— Start of Data listing —

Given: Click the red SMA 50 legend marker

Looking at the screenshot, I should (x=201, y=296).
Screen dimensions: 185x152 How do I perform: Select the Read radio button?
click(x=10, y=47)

— End of Data listing —
— Start of Data listing —

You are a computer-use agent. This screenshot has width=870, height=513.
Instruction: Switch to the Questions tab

— End of Data listing —
— Start of Data listing —

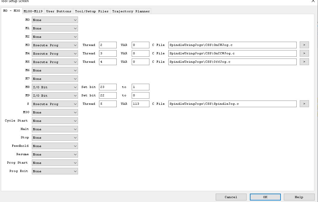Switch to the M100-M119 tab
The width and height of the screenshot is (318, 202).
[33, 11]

— End of Data listing —

▶ [Instructions for the task]: Copy out the lines of the items word for word, starting with the line that contains "Given: Click the red SMA 50 legend marker" and continuing through the line that contains "click(x=10, y=47)", with both of those lines included.

▶ [Exercise response]:
Given: Click the red SMA 50 legend marker

Looking at the screenshot, I should (x=201, y=296).
Screen dimensions: 185x152 How do I perform: Select the Read radio button?
click(x=10, y=47)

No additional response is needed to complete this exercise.